Em primeiro lugar, devemos ressaltar que o número de eleitores na faixa etária de 16 a 18 anos, em 2018, regrediu cerca de 14% em relação ao ano de 2014, conforme dados publicados pelo Tribunal Superior Eleitoral (TSE). A falta de participação dos jovens na política pode estar ligada diretamente a ausência de representatividade, isto é, a falta de candidatos com propostas e pensamentos voltados para a juventude, levando, assim, a isentarem-se no que se refere aos interesses políticos.
Portanto, podemos inferir que as inquietações e opiniões dos jovens não são levadas em consideração nos poderes brasileiros, pois não é possível notar a inclusão desses cidadãos em locais de debates.
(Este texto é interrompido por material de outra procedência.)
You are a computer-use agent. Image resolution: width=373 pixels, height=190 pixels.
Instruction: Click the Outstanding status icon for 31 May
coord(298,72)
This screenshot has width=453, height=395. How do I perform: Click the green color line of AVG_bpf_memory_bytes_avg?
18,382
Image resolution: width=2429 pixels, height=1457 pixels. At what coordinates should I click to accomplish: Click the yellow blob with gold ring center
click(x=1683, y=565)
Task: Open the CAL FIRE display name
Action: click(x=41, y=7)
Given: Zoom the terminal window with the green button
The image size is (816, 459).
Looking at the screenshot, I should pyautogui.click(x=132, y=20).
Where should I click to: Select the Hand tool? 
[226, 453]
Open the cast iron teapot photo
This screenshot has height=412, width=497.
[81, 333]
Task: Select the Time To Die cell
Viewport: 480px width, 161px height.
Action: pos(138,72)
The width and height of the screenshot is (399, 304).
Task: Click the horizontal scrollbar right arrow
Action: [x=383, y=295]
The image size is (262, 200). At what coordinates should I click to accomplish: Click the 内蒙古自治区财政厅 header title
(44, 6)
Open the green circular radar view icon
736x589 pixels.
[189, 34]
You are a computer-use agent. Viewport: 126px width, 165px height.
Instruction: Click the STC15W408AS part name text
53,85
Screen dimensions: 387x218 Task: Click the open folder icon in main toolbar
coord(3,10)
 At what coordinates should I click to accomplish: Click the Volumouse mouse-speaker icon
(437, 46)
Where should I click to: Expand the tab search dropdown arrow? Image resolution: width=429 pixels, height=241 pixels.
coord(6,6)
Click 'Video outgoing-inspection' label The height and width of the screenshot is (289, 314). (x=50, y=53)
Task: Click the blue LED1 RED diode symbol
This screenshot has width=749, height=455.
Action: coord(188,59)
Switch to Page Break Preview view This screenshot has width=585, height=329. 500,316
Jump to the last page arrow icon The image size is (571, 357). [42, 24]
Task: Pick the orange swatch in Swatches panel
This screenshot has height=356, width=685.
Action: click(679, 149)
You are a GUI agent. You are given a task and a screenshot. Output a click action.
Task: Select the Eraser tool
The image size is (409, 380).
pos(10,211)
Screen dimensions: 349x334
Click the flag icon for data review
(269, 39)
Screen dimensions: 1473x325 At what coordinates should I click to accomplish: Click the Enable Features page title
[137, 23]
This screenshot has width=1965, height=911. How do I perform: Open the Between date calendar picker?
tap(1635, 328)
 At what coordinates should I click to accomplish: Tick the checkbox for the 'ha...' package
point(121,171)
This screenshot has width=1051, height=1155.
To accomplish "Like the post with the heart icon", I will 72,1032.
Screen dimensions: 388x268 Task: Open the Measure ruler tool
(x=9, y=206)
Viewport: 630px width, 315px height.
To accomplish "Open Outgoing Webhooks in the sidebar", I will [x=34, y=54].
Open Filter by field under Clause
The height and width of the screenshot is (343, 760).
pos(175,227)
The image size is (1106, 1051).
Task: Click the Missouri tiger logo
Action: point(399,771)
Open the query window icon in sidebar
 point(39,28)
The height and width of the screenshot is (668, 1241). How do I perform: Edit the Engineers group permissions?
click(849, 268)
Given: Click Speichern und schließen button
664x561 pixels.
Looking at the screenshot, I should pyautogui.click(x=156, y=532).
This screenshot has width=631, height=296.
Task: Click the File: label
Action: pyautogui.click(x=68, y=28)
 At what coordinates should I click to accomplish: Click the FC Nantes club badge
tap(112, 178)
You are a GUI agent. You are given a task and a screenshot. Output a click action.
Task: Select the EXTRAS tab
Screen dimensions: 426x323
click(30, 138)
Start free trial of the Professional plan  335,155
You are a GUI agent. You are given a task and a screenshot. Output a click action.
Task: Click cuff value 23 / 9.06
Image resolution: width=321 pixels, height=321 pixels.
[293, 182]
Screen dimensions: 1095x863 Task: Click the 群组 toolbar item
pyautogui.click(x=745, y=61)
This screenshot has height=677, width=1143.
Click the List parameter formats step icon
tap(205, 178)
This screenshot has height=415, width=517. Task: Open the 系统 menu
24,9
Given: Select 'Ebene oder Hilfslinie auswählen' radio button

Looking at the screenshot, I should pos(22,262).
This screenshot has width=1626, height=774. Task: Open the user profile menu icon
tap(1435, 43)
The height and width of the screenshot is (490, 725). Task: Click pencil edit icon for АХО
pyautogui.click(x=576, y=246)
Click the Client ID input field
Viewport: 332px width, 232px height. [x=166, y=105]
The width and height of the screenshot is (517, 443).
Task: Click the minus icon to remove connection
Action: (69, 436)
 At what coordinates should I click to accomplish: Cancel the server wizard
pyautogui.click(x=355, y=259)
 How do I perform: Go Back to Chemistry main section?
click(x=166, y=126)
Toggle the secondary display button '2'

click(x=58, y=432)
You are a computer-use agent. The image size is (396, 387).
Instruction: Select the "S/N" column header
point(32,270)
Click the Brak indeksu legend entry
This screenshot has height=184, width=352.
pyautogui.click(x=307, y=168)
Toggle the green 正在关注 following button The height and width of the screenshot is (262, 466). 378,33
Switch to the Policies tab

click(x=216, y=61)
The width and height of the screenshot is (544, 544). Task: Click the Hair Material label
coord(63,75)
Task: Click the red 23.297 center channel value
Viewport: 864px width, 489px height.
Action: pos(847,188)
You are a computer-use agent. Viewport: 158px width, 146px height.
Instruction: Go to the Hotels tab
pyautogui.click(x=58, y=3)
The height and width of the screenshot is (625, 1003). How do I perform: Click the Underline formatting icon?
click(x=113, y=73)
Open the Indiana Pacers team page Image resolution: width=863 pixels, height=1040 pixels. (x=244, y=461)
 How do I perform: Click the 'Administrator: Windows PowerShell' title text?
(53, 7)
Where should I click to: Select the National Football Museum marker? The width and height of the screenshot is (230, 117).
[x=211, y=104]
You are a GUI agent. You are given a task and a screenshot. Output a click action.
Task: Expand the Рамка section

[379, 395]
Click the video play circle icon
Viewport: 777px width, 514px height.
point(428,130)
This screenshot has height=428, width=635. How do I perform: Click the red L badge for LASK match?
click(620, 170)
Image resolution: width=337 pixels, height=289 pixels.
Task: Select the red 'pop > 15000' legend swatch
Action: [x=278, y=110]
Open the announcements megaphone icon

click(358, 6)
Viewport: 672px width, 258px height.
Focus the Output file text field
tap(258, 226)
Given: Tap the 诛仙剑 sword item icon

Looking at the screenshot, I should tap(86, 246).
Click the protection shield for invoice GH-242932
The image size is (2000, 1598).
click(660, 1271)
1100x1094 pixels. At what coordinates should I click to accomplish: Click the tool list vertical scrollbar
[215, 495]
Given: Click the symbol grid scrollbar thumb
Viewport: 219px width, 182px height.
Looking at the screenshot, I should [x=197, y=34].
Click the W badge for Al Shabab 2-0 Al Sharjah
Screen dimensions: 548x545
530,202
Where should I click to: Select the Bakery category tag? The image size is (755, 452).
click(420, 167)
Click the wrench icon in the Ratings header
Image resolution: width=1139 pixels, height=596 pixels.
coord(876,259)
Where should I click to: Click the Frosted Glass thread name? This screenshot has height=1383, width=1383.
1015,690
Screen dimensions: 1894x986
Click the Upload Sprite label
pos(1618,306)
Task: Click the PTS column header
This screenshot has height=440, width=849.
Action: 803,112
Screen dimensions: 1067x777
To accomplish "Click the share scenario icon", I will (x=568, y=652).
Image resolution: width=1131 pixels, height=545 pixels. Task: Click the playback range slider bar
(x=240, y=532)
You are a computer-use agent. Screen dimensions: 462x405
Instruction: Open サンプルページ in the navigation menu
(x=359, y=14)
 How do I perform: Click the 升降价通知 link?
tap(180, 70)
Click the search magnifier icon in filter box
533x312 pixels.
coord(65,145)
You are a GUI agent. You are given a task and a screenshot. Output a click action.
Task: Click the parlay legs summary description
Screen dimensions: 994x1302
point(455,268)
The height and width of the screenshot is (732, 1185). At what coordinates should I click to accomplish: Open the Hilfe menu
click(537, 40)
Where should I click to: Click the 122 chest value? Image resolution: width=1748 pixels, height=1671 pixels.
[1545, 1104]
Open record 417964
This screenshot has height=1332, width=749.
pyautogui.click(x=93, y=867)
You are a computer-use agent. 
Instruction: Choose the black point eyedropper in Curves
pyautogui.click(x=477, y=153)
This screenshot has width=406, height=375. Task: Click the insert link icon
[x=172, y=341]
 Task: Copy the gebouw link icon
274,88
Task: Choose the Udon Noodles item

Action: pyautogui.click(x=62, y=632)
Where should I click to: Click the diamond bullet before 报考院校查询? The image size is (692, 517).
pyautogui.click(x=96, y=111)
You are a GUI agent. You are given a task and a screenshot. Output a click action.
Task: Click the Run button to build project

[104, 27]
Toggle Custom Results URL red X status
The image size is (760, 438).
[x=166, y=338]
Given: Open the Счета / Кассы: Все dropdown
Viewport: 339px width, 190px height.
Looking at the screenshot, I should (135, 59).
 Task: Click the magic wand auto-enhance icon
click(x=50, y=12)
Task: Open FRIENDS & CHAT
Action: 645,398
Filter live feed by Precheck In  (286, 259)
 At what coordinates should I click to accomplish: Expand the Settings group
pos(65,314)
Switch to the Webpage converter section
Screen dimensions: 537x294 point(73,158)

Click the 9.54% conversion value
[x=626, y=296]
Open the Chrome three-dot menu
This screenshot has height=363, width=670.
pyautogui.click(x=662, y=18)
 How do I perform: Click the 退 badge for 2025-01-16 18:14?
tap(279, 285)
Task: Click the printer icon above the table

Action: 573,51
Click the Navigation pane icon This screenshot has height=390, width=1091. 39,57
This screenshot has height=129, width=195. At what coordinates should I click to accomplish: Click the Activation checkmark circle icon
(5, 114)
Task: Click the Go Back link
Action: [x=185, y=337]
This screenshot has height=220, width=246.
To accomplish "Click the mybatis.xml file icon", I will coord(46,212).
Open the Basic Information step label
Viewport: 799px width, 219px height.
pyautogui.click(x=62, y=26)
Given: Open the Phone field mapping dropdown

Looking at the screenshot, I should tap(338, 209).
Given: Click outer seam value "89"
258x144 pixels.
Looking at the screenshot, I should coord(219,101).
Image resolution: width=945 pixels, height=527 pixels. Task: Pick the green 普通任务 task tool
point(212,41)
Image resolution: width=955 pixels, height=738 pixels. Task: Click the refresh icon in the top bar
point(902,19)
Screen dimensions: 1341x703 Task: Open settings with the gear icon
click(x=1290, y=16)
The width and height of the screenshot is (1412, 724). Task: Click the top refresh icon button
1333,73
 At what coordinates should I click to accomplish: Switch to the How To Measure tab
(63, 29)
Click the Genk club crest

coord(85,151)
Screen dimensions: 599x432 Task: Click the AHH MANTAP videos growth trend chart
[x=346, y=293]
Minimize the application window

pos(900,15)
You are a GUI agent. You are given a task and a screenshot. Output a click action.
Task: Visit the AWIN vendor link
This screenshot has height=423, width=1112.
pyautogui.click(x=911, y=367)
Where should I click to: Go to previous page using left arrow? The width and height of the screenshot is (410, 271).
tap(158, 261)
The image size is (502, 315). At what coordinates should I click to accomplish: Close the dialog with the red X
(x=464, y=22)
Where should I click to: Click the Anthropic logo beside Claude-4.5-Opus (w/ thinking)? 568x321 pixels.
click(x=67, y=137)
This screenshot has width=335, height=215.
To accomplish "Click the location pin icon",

Pode-se associar a situação desses indivíduos a um trecho da música “Não é sério”, da banda Charlie Brown Jr.: “O jovem no Brasil não é levado a sério”, que expressa o sentimento de frustração dos jovens ativos politicamente em relação ao posicionamento do estado.
Faz-se mister, ainda, salientar que há entraves para a consolidação de medidas que viabilizem maior participação política dos jovens brasileiros. Dessa forma, o estado, juntamente, aos partidos políticos, podem, por meio de campanhas nas escolas, incentivar debates sobre pautas políticas nos ensinos fundamental e médio, com o intuito de fomentar o senso crítico diante os movimentos político-sociais, além de criar cotas, por meio de decretos, para a inclusão de jovens no meio político, promovendo, assim, uma maior representatividade desses indivíduos. A partir dessas ações, espera-se promover melhores condições políticas para a juventude.